* TASK BRIEF: Restate word for word, and only, the lines that extend from the line containing "The height and" through the end of the records below.
====== AVAILABLE DATA
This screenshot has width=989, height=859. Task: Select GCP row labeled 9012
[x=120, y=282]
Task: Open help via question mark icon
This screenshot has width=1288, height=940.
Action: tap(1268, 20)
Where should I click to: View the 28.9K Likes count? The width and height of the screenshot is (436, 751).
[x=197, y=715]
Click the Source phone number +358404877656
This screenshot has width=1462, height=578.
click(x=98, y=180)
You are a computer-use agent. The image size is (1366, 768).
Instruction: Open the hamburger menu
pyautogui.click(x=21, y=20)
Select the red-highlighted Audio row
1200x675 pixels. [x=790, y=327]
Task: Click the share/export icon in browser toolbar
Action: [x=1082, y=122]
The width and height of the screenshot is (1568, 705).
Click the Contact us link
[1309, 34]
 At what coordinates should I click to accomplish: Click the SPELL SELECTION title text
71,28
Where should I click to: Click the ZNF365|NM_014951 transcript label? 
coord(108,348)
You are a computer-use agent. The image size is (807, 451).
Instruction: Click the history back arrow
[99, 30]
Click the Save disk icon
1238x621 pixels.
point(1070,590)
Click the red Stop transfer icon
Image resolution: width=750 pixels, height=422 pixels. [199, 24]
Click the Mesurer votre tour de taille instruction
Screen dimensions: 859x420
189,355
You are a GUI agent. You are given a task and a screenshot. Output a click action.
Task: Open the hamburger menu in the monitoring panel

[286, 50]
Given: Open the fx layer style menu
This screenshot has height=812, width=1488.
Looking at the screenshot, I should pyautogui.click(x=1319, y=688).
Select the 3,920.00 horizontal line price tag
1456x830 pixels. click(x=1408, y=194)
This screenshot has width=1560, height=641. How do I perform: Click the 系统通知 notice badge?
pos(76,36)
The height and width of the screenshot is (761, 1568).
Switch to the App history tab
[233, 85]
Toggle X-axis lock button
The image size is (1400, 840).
============
* TASK ANSWER:
The height and width of the screenshot is (761, 1568).
Switch to the App history tab
[233, 85]
Toggle X-axis lock button
The image size is (1400, 840).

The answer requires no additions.